What you are asked to do: Lines before the one containing "At what coordinates should I click to accomplish: Select" are excluded; retype that line and all remaining lines of the material exactly.

Supplied data:
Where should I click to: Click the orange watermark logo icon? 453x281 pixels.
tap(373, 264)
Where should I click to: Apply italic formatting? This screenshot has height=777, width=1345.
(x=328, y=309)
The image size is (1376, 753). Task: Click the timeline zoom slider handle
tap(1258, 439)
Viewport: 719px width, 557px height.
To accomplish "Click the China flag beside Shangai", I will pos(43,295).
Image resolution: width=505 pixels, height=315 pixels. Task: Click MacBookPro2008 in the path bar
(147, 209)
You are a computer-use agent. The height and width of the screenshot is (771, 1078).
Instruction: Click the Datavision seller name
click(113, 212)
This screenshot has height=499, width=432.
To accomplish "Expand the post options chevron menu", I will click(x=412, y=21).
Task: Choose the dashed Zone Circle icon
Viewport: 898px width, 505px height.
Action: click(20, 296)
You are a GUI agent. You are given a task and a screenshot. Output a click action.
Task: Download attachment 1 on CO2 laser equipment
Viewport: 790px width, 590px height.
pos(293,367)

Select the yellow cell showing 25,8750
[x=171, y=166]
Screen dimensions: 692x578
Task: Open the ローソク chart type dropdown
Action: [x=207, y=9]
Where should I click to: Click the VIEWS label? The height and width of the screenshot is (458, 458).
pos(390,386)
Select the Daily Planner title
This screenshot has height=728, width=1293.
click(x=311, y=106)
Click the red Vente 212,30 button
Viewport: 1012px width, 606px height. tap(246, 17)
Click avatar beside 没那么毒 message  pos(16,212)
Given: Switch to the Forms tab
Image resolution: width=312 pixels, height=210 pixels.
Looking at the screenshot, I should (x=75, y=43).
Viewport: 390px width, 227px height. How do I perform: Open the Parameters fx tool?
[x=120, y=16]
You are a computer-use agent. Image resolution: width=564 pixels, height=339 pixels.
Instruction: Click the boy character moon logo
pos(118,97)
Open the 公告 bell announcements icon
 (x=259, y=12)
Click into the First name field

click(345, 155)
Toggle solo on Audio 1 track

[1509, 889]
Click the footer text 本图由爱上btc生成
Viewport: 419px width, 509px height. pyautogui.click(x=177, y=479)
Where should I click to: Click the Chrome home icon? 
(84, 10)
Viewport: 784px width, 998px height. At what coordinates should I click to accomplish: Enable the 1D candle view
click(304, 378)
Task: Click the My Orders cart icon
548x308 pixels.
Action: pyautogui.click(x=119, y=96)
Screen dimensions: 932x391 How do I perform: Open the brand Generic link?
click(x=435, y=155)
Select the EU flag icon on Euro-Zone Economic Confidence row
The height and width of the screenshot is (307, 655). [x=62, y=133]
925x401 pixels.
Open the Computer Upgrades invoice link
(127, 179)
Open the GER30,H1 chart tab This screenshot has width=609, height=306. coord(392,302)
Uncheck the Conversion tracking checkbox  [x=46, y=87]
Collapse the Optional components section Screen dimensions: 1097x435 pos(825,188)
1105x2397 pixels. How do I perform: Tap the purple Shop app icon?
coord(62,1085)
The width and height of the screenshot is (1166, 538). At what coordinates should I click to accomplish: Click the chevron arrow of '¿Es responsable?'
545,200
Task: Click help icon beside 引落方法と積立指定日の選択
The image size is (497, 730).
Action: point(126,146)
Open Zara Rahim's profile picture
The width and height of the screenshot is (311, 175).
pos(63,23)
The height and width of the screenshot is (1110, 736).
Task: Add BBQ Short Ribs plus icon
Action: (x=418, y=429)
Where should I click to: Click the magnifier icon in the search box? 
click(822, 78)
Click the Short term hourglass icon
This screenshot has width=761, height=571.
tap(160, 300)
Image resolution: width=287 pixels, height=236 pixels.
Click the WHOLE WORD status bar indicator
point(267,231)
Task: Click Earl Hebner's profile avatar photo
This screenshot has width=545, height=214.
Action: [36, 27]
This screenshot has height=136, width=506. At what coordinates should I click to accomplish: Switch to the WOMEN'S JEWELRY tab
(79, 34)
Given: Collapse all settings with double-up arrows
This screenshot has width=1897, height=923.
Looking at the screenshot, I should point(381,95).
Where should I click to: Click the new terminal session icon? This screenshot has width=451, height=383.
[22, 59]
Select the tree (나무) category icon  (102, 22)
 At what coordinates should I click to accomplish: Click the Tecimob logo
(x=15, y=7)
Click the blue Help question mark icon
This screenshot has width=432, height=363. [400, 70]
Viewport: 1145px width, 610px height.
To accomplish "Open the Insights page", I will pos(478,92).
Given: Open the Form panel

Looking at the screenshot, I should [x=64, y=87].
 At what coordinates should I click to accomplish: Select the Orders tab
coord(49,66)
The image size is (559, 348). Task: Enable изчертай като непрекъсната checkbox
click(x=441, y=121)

Solution for this task:
 At what coordinates should I click to accomplish: Select the Orders tab
coord(49,66)
The image size is (559, 348). Task: Enable изчертай като непрекъсната checkbox
click(x=441, y=121)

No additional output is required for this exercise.